Interpretive Summary: Research is increasingly showing that heat stress in swine is significant and potentially the most substantial unaddressed factor currently reducing swine welfare and reducing producer profitability. Some researchers speculate that climate change may make this factor an even more critical issue. Floor cooling has previously been shown to reduce the impact of some of the adverse effects of heat stress, but multiple issues with previous cooling concepts have prevented any progress beyond exploratory experimentation. Animal Science (AnSci) and Agricultural & Biological Engineering (ABE) researchers at Purdue University and USDA-ARS have developed a low-cost technology that utilizes cool water as a circulating coolant to remove thermal energy from reclining swine and has significant commercialization potential. The objective of this research was to evaluate the effectiveness of these pads under laboratory or animal production conditions in removing heat from lactating sows under heat stress conditions. It was determined that the cooling pads were effective in removing excess heat from lactating sows and allowing sows to maintain a normal body temperature. Results from this study provide further evidence that the cooling pads can effectively allow sows to remain comfortable under heat stress conditions.

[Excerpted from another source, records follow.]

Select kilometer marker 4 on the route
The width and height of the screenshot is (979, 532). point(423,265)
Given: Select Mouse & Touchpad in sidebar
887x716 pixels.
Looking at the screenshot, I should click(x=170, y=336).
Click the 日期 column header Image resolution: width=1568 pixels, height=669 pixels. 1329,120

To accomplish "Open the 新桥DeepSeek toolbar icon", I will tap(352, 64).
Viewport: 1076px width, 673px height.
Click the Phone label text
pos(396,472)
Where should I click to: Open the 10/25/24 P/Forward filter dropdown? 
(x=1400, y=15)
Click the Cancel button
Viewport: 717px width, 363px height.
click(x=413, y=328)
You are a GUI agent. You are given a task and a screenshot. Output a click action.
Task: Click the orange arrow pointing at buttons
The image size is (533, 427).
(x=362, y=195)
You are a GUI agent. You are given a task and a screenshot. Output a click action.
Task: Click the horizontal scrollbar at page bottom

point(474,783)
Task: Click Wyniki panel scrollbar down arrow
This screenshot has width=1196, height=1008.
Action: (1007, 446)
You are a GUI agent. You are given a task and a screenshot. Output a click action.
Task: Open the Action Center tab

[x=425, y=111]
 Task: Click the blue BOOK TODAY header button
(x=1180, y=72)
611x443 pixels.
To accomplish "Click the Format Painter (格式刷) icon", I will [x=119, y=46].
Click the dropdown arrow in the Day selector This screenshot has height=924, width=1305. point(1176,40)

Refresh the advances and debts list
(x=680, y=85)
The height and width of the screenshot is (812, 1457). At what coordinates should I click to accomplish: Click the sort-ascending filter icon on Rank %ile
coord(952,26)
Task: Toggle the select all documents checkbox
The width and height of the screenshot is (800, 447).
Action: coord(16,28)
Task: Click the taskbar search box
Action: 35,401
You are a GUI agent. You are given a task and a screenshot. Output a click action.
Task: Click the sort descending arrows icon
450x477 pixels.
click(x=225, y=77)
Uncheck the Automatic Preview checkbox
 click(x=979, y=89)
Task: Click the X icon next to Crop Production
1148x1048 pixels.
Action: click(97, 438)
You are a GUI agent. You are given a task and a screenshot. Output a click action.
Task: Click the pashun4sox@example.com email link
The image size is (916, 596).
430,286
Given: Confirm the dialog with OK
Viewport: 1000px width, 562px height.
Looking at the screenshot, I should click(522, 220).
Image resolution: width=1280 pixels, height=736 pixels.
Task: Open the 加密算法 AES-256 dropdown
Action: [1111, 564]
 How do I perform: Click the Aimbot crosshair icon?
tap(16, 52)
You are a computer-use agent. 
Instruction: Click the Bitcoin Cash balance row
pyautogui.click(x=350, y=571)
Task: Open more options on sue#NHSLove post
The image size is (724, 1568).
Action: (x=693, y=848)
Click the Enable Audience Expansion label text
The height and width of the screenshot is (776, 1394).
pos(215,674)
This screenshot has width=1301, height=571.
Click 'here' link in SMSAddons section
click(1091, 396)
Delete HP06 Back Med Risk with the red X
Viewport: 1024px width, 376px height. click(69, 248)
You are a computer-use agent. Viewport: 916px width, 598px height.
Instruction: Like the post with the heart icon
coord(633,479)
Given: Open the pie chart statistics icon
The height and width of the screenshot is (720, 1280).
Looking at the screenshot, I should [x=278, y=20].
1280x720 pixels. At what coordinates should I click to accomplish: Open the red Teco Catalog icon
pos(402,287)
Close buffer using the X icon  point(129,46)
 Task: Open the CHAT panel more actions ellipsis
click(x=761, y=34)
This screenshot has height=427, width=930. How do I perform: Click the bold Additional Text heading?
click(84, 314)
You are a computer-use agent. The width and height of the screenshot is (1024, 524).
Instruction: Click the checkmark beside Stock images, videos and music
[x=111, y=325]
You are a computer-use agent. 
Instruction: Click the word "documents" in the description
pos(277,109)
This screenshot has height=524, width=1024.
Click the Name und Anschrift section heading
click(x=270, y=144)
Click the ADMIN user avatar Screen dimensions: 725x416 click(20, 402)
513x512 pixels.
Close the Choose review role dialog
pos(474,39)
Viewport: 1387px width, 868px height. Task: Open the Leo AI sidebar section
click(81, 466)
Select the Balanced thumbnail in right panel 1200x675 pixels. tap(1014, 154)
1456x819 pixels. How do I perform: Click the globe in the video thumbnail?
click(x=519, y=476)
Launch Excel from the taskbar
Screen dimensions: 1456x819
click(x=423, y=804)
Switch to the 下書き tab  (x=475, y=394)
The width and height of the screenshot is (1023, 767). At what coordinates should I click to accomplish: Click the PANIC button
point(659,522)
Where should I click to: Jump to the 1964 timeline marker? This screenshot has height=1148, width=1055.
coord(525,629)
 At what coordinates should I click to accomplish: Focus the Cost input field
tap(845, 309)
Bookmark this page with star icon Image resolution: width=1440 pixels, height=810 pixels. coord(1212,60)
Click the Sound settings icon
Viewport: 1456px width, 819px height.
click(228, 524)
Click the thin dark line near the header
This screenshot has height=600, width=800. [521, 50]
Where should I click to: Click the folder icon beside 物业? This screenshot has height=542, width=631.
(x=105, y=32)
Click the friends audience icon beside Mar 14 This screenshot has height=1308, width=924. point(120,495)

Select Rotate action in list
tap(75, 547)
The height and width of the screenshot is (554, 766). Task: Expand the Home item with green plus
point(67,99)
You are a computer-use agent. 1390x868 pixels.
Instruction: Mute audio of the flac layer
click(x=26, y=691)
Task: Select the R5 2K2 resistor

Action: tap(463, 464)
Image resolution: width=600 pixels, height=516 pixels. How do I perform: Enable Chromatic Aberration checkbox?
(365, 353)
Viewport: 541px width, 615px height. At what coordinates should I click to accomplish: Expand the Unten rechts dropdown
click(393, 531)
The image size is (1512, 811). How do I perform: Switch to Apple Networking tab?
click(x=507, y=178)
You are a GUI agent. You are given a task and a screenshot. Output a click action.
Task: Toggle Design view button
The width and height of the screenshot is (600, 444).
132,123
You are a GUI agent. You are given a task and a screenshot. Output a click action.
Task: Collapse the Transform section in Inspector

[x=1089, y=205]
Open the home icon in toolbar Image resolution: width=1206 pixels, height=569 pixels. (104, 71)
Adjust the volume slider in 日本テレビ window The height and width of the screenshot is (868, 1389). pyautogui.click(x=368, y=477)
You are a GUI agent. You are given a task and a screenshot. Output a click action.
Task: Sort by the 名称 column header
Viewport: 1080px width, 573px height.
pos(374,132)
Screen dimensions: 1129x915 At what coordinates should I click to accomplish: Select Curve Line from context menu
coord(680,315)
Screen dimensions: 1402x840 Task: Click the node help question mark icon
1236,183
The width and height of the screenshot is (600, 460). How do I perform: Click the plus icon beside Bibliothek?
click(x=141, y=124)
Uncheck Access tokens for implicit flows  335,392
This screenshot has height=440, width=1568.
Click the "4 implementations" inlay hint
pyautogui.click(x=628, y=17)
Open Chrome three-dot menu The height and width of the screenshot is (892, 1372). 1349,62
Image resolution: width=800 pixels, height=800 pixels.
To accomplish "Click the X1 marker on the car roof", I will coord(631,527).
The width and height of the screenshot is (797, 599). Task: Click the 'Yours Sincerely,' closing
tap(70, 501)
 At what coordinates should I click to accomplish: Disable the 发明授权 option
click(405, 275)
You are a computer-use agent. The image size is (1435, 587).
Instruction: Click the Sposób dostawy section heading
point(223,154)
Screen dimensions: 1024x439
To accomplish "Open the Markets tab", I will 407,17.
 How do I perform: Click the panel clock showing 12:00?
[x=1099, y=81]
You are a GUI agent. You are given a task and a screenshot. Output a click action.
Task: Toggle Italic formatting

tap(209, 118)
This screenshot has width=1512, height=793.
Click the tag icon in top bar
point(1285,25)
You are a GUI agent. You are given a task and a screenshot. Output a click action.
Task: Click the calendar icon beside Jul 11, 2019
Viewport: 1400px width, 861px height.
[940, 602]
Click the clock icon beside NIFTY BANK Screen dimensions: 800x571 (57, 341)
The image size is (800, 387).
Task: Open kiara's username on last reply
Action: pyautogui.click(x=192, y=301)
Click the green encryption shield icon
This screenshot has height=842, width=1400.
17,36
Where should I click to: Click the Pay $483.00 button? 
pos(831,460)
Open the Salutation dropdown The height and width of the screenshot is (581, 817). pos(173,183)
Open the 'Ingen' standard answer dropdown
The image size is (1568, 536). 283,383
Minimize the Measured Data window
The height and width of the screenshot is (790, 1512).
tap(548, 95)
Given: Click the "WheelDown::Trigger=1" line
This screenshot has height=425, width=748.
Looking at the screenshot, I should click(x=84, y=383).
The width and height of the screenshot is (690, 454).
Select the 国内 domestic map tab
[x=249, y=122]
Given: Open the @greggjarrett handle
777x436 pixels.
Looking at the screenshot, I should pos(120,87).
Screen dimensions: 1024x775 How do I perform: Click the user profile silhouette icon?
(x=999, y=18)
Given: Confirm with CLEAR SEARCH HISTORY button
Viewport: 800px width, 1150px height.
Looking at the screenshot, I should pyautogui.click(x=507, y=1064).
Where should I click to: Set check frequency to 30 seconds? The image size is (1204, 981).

Technical Abstract: Thermal stress in swine has numerous documented negative effects on the production and well-being of the animals. Currently, there is no commercially recognized solution to this problem that does not introduce health issues for the animals, require extra work for the operations staff, or consume significant installation or operational resources. Researchers from Purdue University have developed a hog cooling pad that past testing has determined to be efficient in removing heat from a simulated animal, effective in its use of coolant, and simple to build and maintain. Members of the Purdue and USDA-ARS research groups were able to conduct some initial live animal experimentation with a single second prototype design at the conclusion of that unit’s bench testing. The cooling pad was installed in one farrowing crate of a twelve stall farrowing building, and the first live animal heat transfer data were collected with the unit. Two series of tests were conducted, triggering the coolant flow by set time cycles and by temperature limits. Three different sets of ambient barn conditions were examined (23oC, 28oC, and 33oC). In addition to the thermal reaction of the cooling device, animal temperatures and respiration rates for the test subject and a control animal were also collected during the experimentation. During time-controlled testing, the results indicated that the rectal temperature of the cooled sow was lower than the control sow (t(16)=2.35, p=0.02), the skin temperature of the cooled sow was lower than the control sow (t(16) =1.94, p =0.04), and the respiration rate of the cooled sow was lower than the control sow (t(16) =2.24, p=0.02). The results indicated that temperature-controlled cooling worked well for ‘maintenance’ operations, while a time-controlled flow could potentially be used to extract greater levels of energy from an overheated animal. Further testing with larger sample sizes to confirm these results for both control protocols is planned.